まぁ本人にとってはそうなのかもしれないし、世界はそういう風に見えているのかもしれない。

 

  

それはね。

 

直ちに目に見える形で困っていないだけで、長期的には非常にたくさんの逸失利益を生んでいる

 

これに気が付かないだけだよっ

 

って言いたい。

 

それに、正直腹立たしい。

 

これの件どうなってますか?なんて聞いたりすると忘れていたりする。

そして、

「忘れてないよ!」

なんて飄々と覚えているふりをしてしゃべるが、明らかに覚えていた思考内容ではない。

 

意味ないと思って忘れてたと解釈するには苦しすぎるぐらい、「いいこと気が付くな!」なんて雰囲気でもう一度考え始めている。

 

「お前、寝てただろ!」

「寝てないです!」

 

と同じやり取りだ。

 

これで進めている仕事のスピード感が落ちることも多々ある。

 

確かにたくさんの仕事が舞い込んでいたり、他に注力しなければならない話が多かったりするとどうしても忘れる瞬間というのは出てくる。

 

人によっては自分が可能なレベルをはるかに超えて仕事を背負わされている場合もある。

 

これは仕方がない。

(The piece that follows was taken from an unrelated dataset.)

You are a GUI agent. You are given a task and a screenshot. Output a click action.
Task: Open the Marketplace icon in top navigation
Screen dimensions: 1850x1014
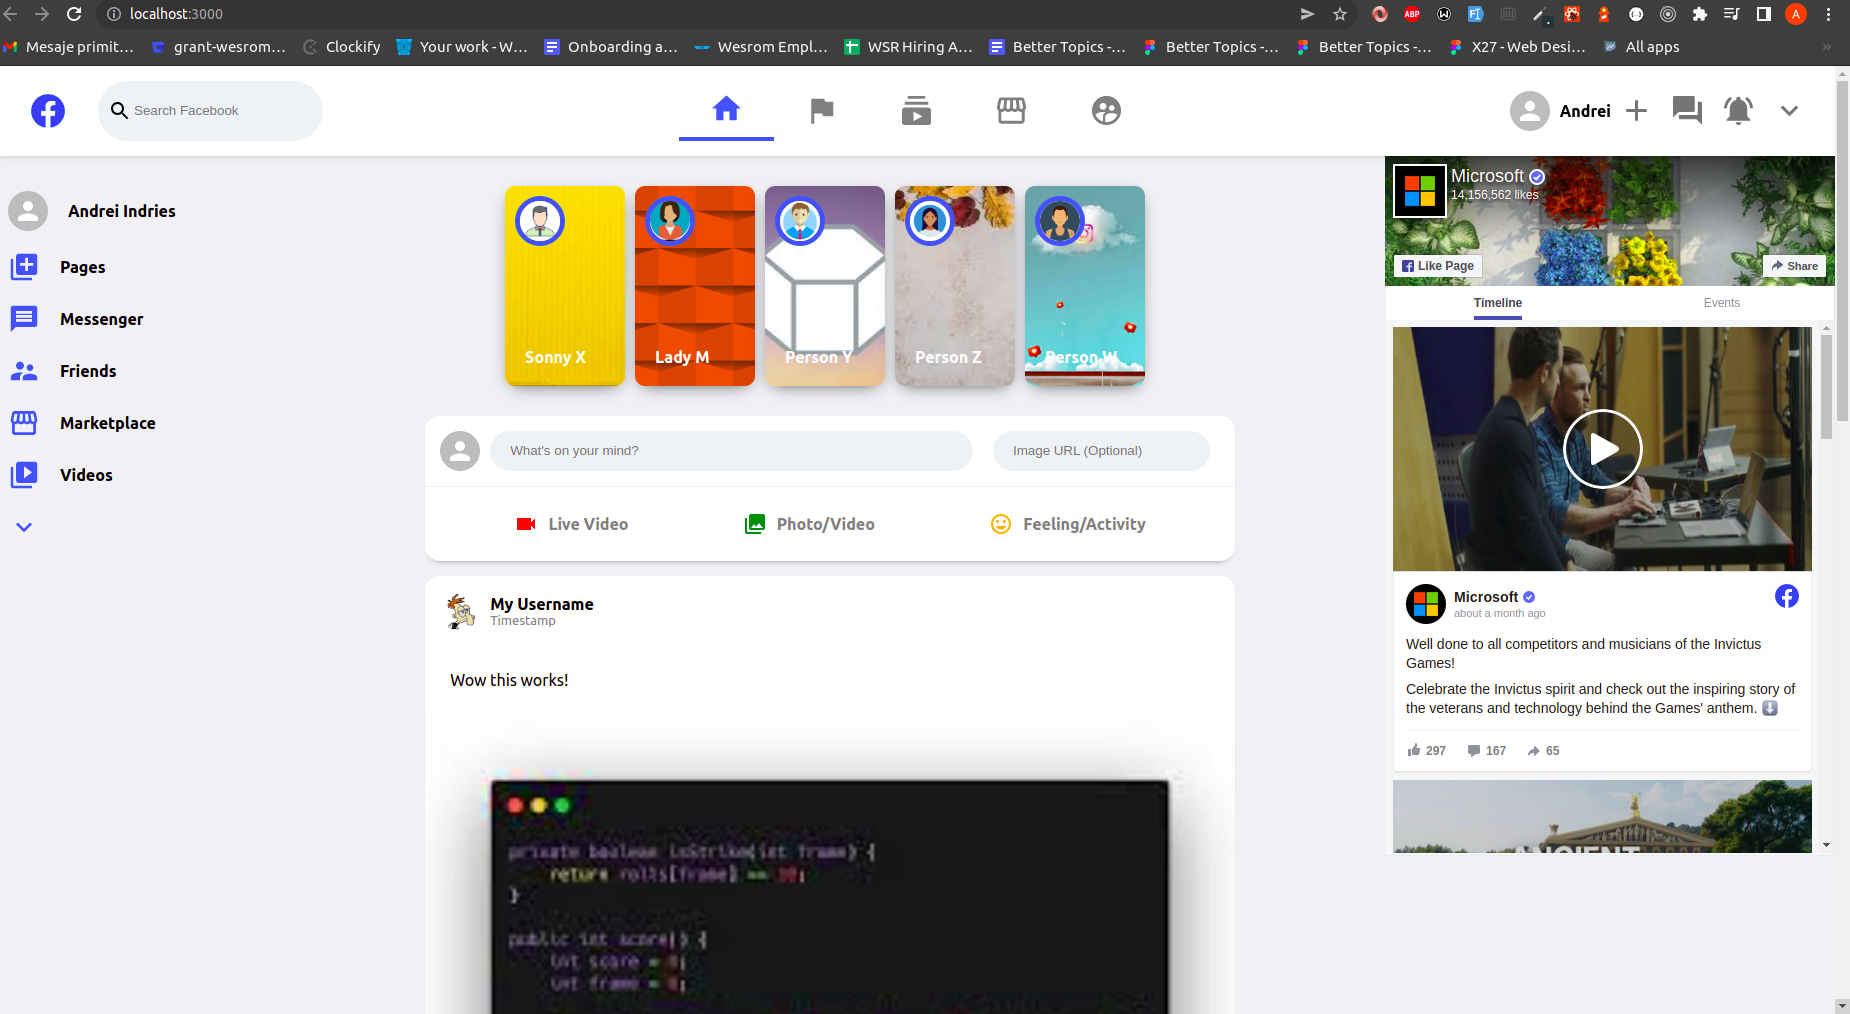tap(1011, 110)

人は不要な記憶を忘れることによって効率的に脳を運営している。だから、忘れることを責めるものではない。

 

忘れていたことを思い出し、逃した機会にがっかりすることは多くの人が経験することである。

 

問題なのは、自分が必要なことを一切忘れていないと考える心理である。

 

冒頭のケースも同じだ。

だが、記憶にすべてを頼る人たちは、それもまた忘れて自分が得られたかもしれない利益を逸していることに無自覚な状態が続く。

 

部下がこれを言い出したら呆れるが、まぁ上司側から見て問題ない範囲のパフォーマンスが出ていれば好きにやらせてやればいいと思う。

同時に育成ポイントとして改善を命じることも可能である。

 

問題があれば、強制的にメモを取らすなり細かくリマインドするなり対処法は様々だ。

 

が、上司や経営側がこれを言い出した時が非常に問題である。

一般的に彼らは作業を担う役割ではなく、情報を取り扱い、思考し、判断することを求められる職位だからだ。

この判断や思考が部下の行動を左右するし、その結果に影響を与える。

 

だから職位が上がるにつれて長期的な視野が要求されるし、多角的な視点と、高い戦略性が要求される。

 

そういう状態の中では「忘れている」ことによる損失の幅が大きくなるのだ。

だから、情報の取り扱いと判断における過程については非常に高いレベルが求められる。

 

この変化が早く、制約が増えたVUCA worldで記憶のみに頼って何とかできると考えるのは油断としか言えない。

 

上司や経営側は情報を絞り吟味しなければならないが、それをすべて記憶に頼るというマインドセットは非常に危うい。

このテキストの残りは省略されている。